Pemerintah Indonesia diminta untuk mengantisipasi kedatangan gelombang pengungsi asal Myanmar, yang diperkirakan berbondong mencari perlindungan ke negara tetangga dalam beberapa waktu ke depan akibat konfilik di negaranya kata Reza Maulana.

Liaison Officer Yayasan Geutanyoe Reza Maulana di Banda Aceh, Sabtu mengatakan potensi eksodus itu terjadi pasca pidato Presiden Sementara National Unity Government of Myanmar (NUG) Duwal Sheila yang mengajak seluruh rakyat Myanmar untuk melakukan perlawanan semesta terhadap junta militer berkuasa yang dipimpin oleh Min Aung Hlain.

"Kita mengecam segala kejahatan kemanusiaan yang dilakukan oleh Junta militer Myanmar yang dipimpin oleh Min Aung Hlain," kata Reza Maulana.

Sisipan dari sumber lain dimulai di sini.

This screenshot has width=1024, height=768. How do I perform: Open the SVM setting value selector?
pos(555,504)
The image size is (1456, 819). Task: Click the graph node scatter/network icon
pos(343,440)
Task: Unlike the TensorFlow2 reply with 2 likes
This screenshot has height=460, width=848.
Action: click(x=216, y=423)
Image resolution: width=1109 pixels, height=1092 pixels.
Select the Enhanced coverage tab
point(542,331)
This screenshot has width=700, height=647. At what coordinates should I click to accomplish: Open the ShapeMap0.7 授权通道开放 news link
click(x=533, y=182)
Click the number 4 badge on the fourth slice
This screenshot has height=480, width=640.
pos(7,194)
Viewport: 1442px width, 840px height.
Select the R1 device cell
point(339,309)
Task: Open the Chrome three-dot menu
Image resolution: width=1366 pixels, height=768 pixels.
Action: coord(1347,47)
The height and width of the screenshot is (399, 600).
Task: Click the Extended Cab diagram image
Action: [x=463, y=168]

Menurut Reza, pidato yang disampaikan Duwal Sheila pada ( 7/9) lalu itu merupakan sebuah momentum yang merubah segala lanskap sosial politik, tidak hanya bagi Myanmar tetapi juga bagi regional (ASEAN).

Hal tersebut membuktikan bahwa Junta militer gagal membuktikan janjinya untuk mewujudkan demokrasi dan inklusi sosial sejak awal kudeta pada Februari 2021 lalu. 

"Kegagalan itu juga termasuk ketidakmampuan Junta membangun rekonsiliasi dengan kelompok sipil dan menjalin dialog dengan kelompok etnis bersenjata untuk menciptakan perdamaian yang berkelanjutan," katanya.

Oleh karenanya, kondisi ini tidak hanya dipandang sebagai krisis keamanan domestik, melainkan sebuah ancaman yang nyata di tingkat regional. 

"Segera kita akan menyaksikan eksodus dalam skala besar terjadi, masyarakat mulai meninggalkan Myanmar dan mencari perlindungan ke negara tetangga, termasuk Indonesia dan Malaysia," katanya. 

Kata dia, kedatangan pengungsi multi-etnis asal Myanmar ke negara-negara di Selat Melaka, di sisi lain akan berpotensi membawa bibit perseteruan yang tidak terselesaikan di negara asalnya. 

"Ini menjadi tantangan baru bagi penanganan pengungsi asal Myanmar yang secara tradisional didominasi pengungsi Rohingya. Apabila ini terus terjadi maka ASEAN sebagai organisasi regional gagal memenuhi janjinya untuk mewujudkan keamanan dan perdamaian di tingkat regional," katanya.

Sebab itu, Yayasan Geutanyoe mendesak ASEAN untuk melakukan intervensi cepat yang dapat menghentikan terjadinya kejahatan kemanusiaan di Myanmar. Sekaligus mendesak negara-negara anggota ASEAN, untuk memberikan sangsi kepada Pemerintahan Junta Militer Myanmar.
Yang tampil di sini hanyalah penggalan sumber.